About this exercise: The listing below holds a line with "Task: Click the Aston Villa club crest" and a line with "This screenshot has height=792, width=1920.". Reproduce those two lines exactly, plus everything between them.

─── Entries provided

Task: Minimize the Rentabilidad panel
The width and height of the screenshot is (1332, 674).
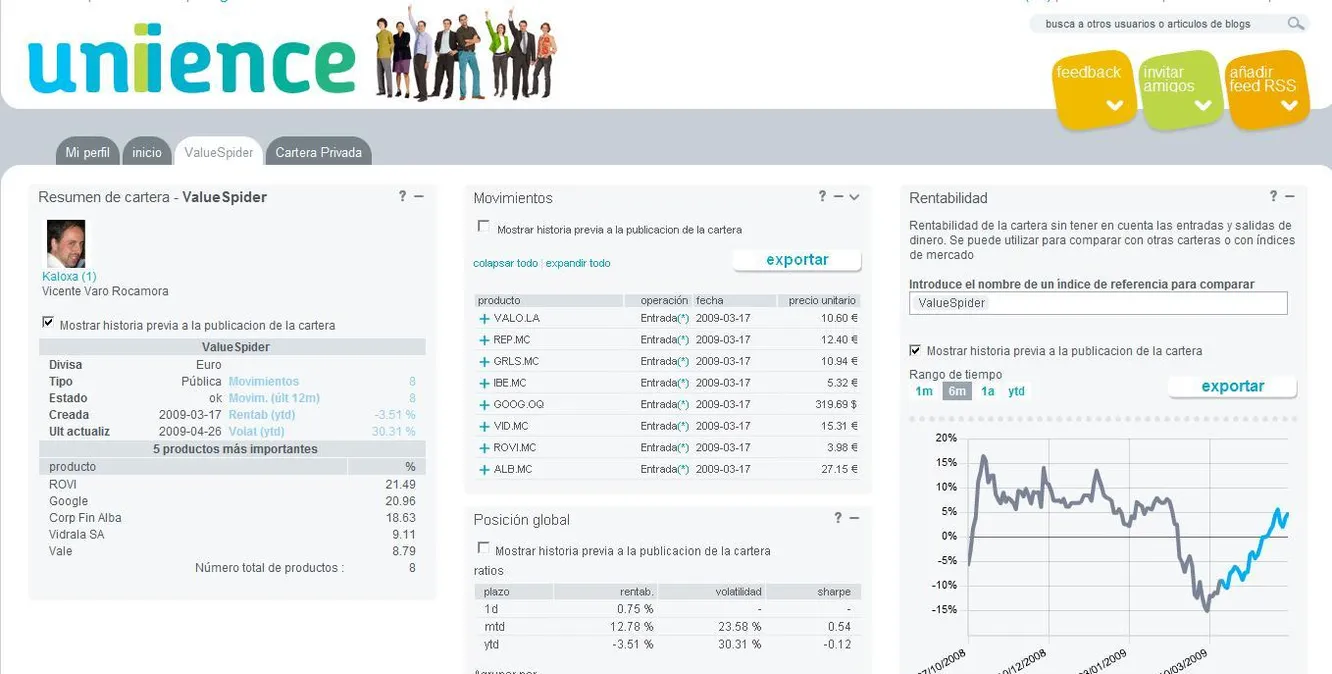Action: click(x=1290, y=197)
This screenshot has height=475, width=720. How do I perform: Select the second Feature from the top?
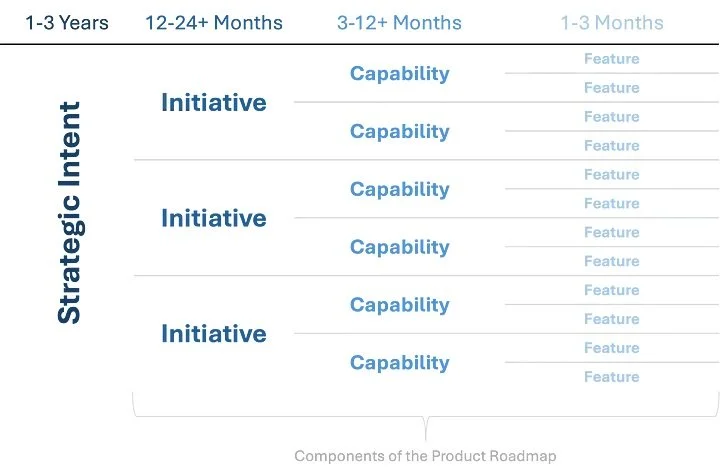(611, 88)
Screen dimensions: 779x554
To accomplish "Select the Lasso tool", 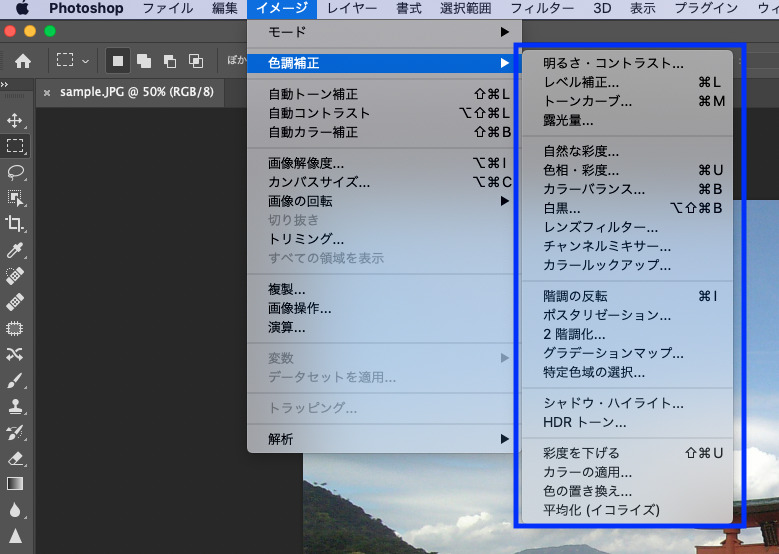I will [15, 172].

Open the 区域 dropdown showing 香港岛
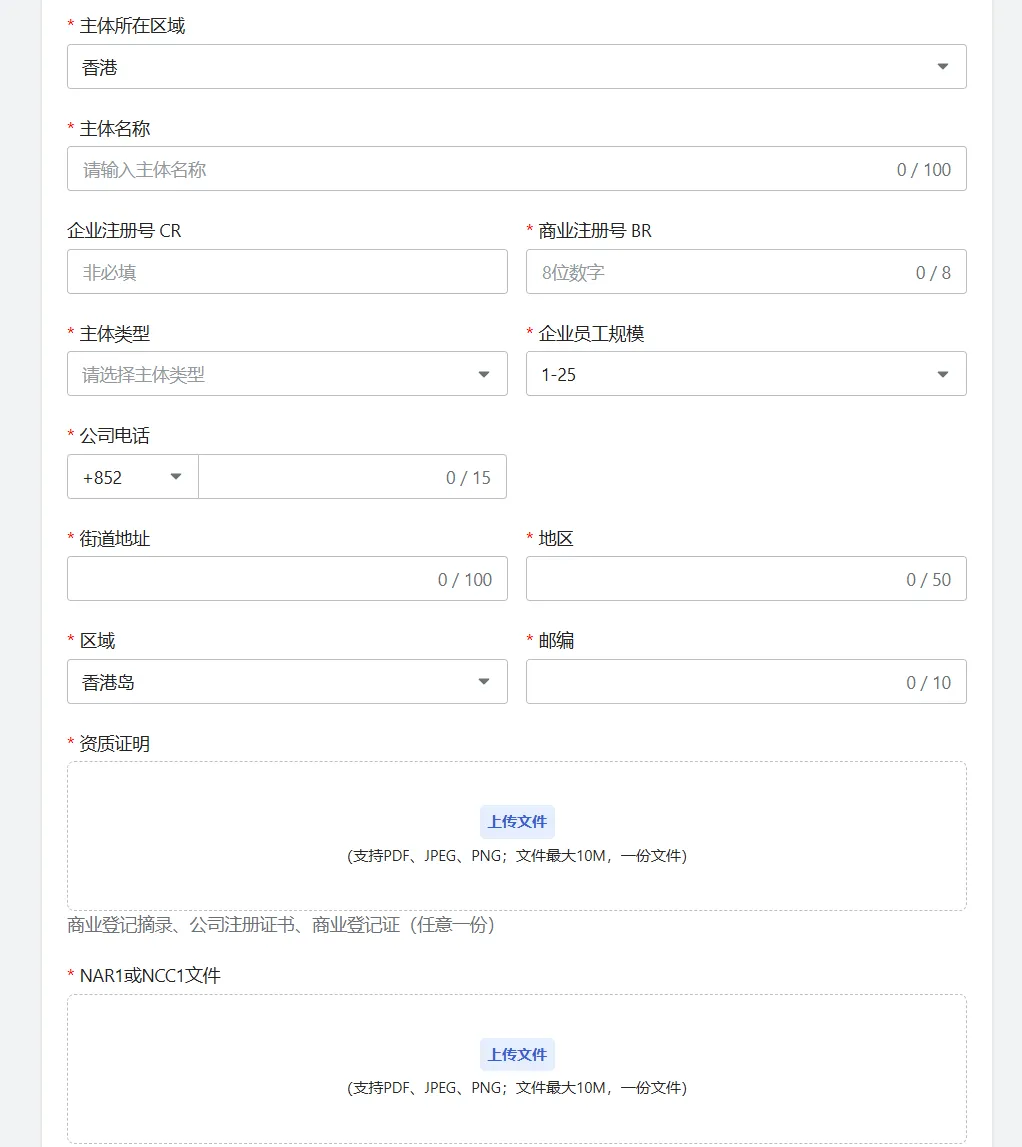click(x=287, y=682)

──────
─── Entries provided

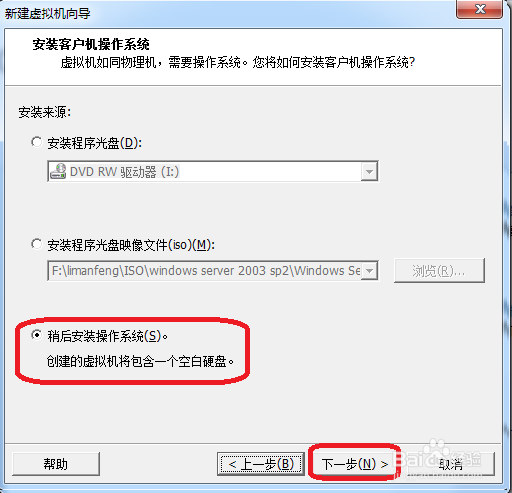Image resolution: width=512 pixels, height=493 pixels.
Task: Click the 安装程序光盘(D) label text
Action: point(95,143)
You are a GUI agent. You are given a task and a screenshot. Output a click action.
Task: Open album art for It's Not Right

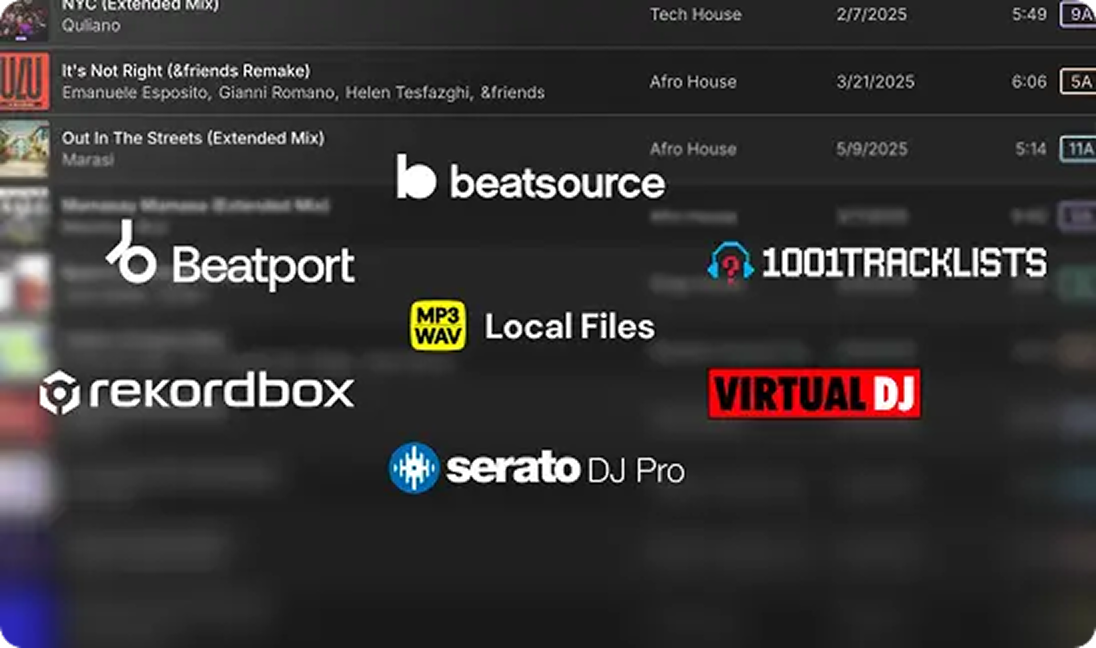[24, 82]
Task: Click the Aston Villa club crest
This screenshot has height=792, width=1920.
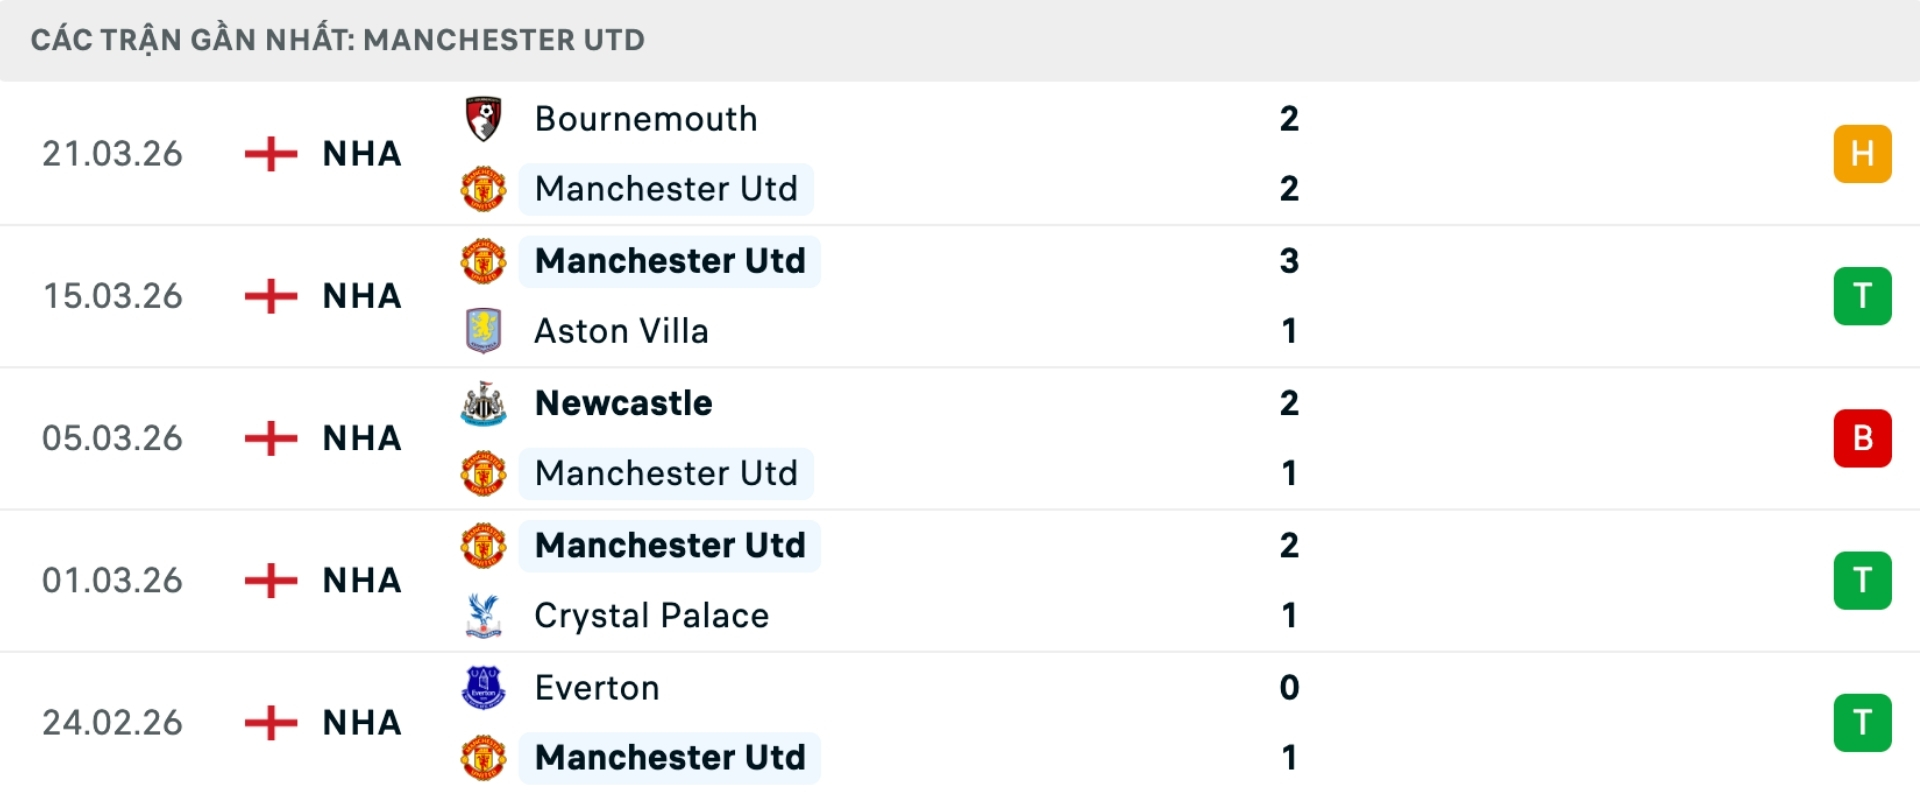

──────

Written solution:
Task: Click the Aston Villa club crest
This screenshot has height=792, width=1920.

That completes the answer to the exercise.